Banned Book Week is held annually during the last week of September in order to bring attention to the controversial practice of banning books, but an exhibit at the New York Public Library is proclaiming the same message through March 24, 2014. The exhibit “The ABCs of It: Why Children’s Books Matter”  celebrates the development of children’s literature in picture books, in chapter books, and in young adult literature.

The exhibit which opened on June 24th, is curated by Leonard S. Marcus who has also curated exhibitions at the Eric Carle Museum of Picture Book Art in Massachusetts, where he is also a founding trustee. This comprehensive exhibit is a must see and does not shy away from controversies in providing…
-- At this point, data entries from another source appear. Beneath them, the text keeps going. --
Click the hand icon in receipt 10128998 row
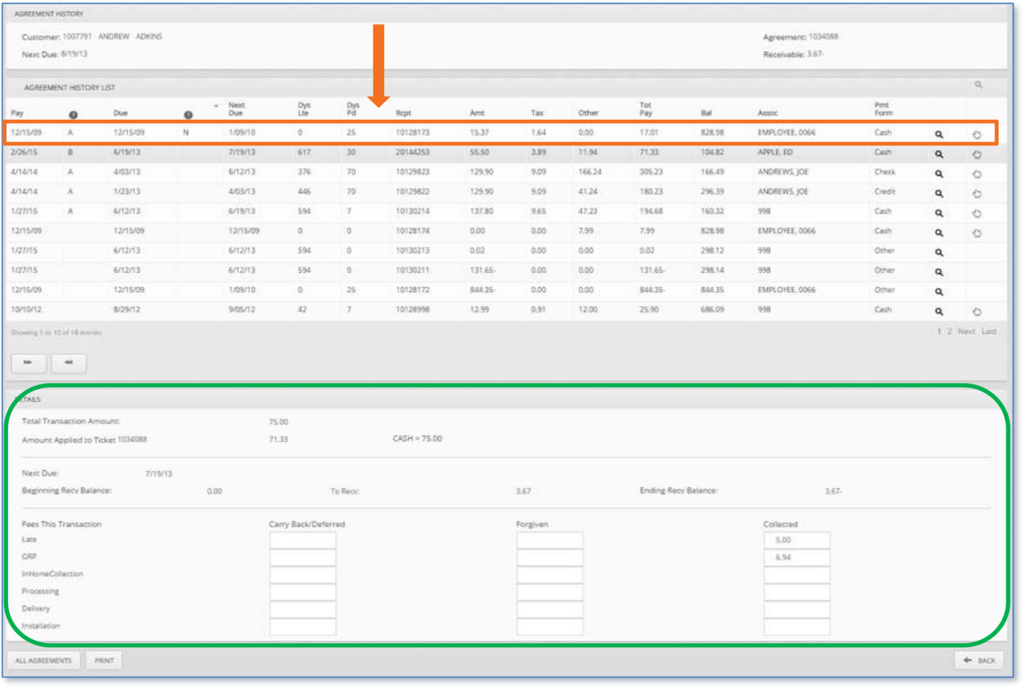 (x=976, y=311)
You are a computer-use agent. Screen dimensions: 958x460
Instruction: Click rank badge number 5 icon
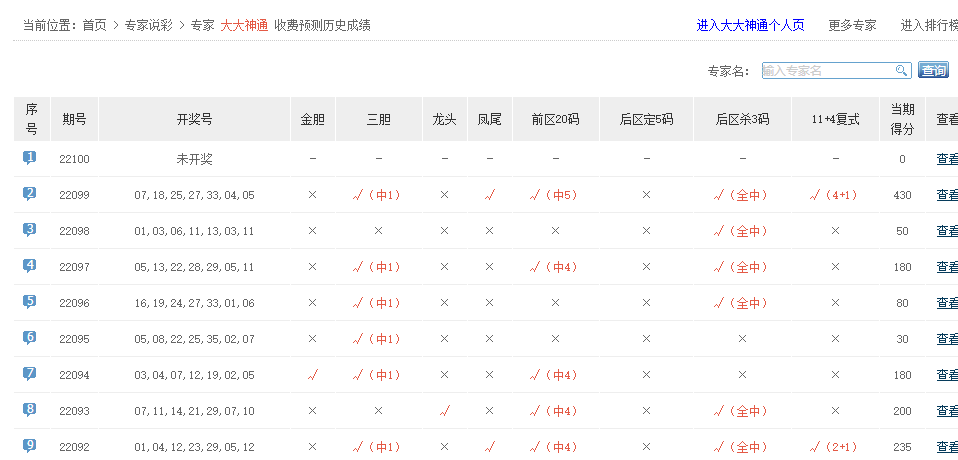30,302
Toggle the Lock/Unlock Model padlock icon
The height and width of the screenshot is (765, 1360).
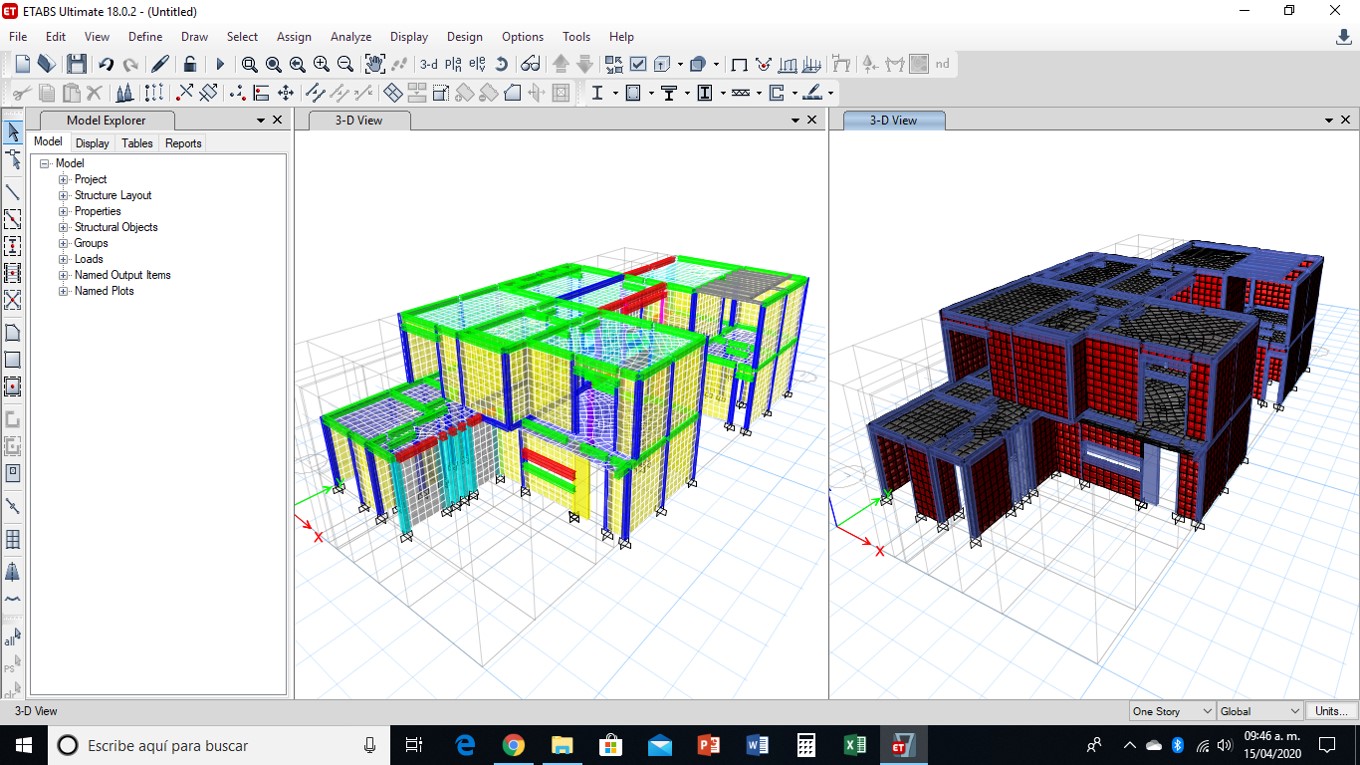[x=189, y=64]
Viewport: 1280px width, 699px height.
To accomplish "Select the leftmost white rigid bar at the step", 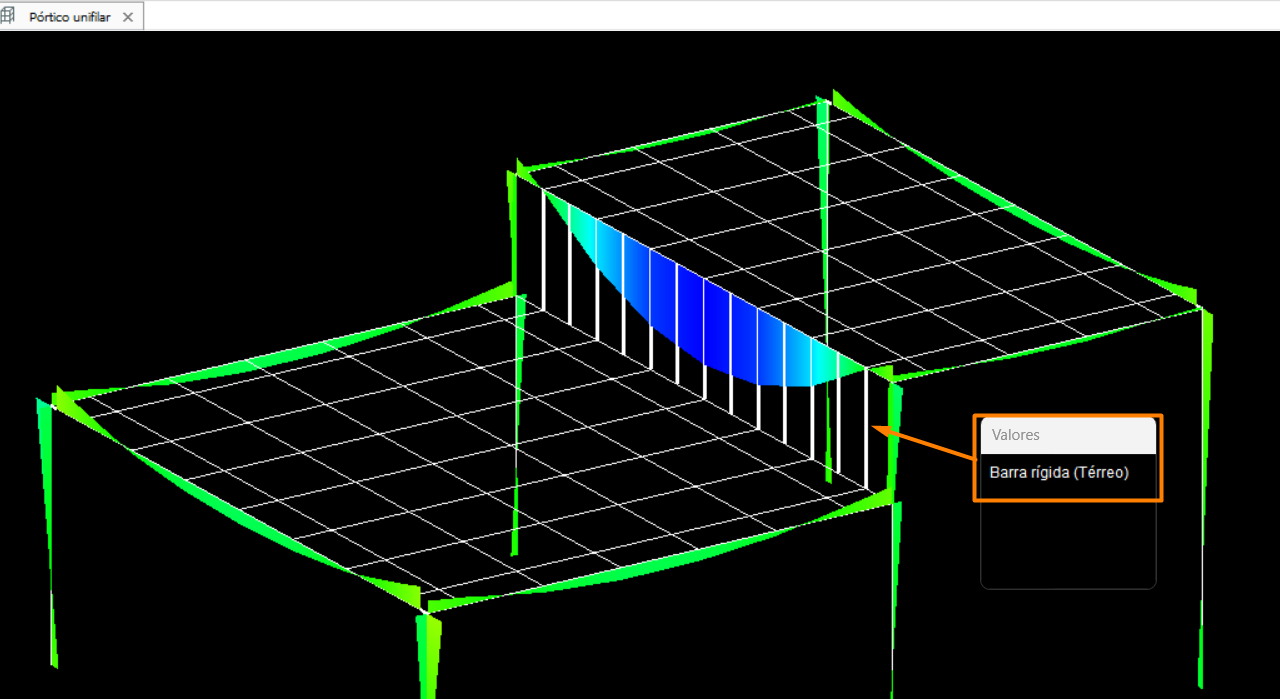I will coord(544,250).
an examination of why children’s books are important: what and how they teach children, and what they reveal about the societies that produced them. Through a dynamic array of objects and activities, the exhibition celebrates the extraordinary richness, artistry, and diversity of children’s literature across cultures and time.

The differences in opinion on the role of children’s literature are raised at the exhibit’s entrance. Should children’s literature be foremost a means to deliver lessons of morality? (as Cotton Mather urged the Bible on young Puritans) Should children’s literature “delight and entertain”? (as John Locke believed with Aesop’s fables) Or should children’s literature tell the bare truth, not tales that “cover truth with a veil”? (Jean-Jacques Rousseau). From fairy tales to the Suzanne Collins’s The Hunger Games Trilogy, the controversy rages on, and the exhibit presents them all.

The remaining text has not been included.